[The data]

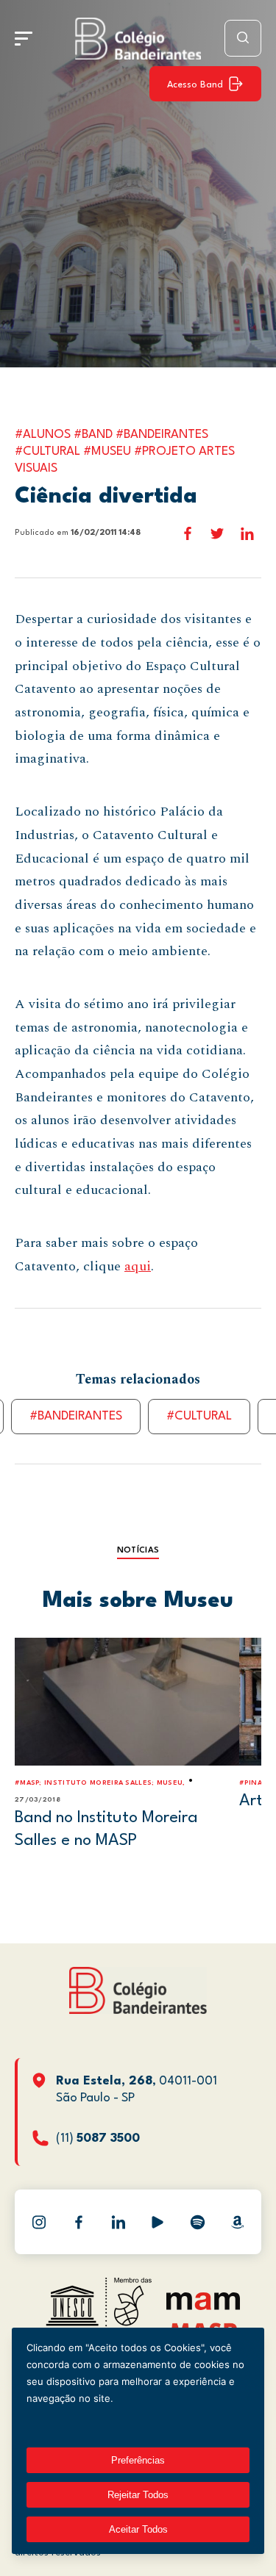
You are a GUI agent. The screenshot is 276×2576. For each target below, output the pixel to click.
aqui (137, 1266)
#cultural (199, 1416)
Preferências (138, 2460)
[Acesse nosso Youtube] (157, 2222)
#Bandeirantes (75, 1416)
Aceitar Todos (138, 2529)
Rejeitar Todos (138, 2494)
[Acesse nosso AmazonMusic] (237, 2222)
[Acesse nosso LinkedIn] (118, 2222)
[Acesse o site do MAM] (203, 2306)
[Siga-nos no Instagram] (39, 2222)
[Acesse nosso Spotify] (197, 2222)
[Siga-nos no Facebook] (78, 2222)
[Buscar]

[/The data]

# Exercise goal:
Bring together each line above where the string "Siga" turns up.

# Written response:
[Siga-nos no Instagram] (39, 2222)
[Siga-nos no Facebook] (78, 2222)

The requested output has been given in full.